[GIVEN PROBLEM]:
Please copy the records below, changing "Disclaimer" to "Legal Notice" and leaving everything else unchanged.

══════════════════════════════

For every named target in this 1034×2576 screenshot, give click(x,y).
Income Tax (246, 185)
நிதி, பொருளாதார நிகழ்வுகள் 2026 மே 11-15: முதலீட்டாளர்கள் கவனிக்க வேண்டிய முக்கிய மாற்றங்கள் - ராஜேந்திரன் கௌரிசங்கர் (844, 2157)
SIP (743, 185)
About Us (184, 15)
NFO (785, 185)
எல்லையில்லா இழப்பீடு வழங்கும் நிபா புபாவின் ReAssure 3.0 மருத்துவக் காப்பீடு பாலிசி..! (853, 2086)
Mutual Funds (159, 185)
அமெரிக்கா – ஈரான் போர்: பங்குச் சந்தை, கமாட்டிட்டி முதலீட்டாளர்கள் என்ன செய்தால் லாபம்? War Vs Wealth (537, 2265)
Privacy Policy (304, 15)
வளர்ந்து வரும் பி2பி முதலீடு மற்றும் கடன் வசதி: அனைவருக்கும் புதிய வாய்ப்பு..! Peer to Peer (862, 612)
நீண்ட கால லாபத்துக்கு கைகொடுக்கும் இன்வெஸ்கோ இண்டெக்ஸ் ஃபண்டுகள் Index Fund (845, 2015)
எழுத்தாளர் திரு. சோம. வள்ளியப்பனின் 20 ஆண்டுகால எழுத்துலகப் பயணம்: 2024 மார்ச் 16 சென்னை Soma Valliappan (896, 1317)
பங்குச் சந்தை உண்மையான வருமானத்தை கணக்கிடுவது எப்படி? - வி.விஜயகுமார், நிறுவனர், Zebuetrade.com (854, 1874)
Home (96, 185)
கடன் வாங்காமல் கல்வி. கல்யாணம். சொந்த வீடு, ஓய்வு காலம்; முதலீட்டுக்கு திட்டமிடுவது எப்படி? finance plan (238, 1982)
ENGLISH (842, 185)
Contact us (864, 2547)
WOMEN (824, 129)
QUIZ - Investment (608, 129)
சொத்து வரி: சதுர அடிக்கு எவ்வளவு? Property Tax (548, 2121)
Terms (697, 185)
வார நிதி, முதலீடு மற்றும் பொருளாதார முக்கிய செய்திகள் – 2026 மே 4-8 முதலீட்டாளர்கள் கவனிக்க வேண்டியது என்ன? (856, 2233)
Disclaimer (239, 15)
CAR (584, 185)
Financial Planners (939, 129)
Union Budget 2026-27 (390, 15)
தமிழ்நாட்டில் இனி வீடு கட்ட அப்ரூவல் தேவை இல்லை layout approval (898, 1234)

══════════════════════════════

[EXPECTED OUTPUT]:
For every named target in this 1034×2576 screenshot, give click(x,y).
Income Tax (246, 185)
நிதி, பொருளாதார நிகழ்வுகள் 2026 மே 11-15: முதலீட்டாளர்கள் கவனிக்க வேண்டிய முக்கிய மாற்றங்கள் - ராஜேந்திரன் கௌரிசங்கர் (844, 2157)
SIP (743, 185)
About Us (184, 15)
NFO (785, 185)
எல்லையில்லா இழப்பீடு வழங்கும் நிபா புபாவின் ReAssure 3.0 மருத்துவக் காப்பீடு பாலிசி..! (853, 2086)
Mutual Funds (159, 185)
அமெரிக்கா – ஈரான் போர்: பங்குச் சந்தை, கமாட்டிட்டி முதலீட்டாளர்கள் என்ன செய்தால் லாபம்? War Vs Wealth (537, 2265)
Privacy Policy (304, 15)
வளர்ந்து வரும் பி2பி முதலீடு மற்றும் கடன் வசதி: அனைவருக்கும் புதிய வாய்ப்பு..! Peer to Peer (862, 612)
நீண்ட கால லாபத்துக்கு கைகொடுக்கும் இன்வெஸ்கோ இண்டெக்ஸ் ஃபண்டுகள் Index Fund (845, 2015)
எழுத்தாளர் திரு. சோம. வள்ளியப்பனின் 20 ஆண்டுகால எழுத்துலகப் பயணம்: 2024 மார்ச் 16 சென்னை Soma Valliappan (896, 1317)
பங்குச் சந்தை உண்மையான வருமானத்தை கணக்கிடுவது எப்படி? - வி.விஜயகுமார், நிறுவனர், Zebuetrade.com (854, 1874)
Home (96, 185)
கடன் வாங்காமல் கல்வி. கல்யாணம். சொந்த வீடு, ஓய்வு காலம்; முதலீட்டுக்கு திட்டமிடுவது எப்படி? finance plan (238, 1982)
ENGLISH (842, 185)
Contact us (864, 2547)
WOMEN (824, 129)
QUIZ - Investment (608, 129)
சொத்து வரி: சதுர அடிக்கு எவ்வளவு? Property Tax (548, 2121)
Terms (697, 185)
வார நிதி, முதலீடு மற்றும் பொருளாதார முக்கிய செய்திகள் – 2026 மே 4-8 முதலீட்டாளர்கள் கவனிக்க வேண்டியது என்ன? (856, 2233)
Legal Notice (239, 15)
CAR (584, 185)
Financial Planners (939, 129)
Union Budget 2026-27 (390, 15)
தமிழ்நாட்டில் இனி வீடு கட்ட அப்ரூவல் தேவை இல்லை layout approval (898, 1234)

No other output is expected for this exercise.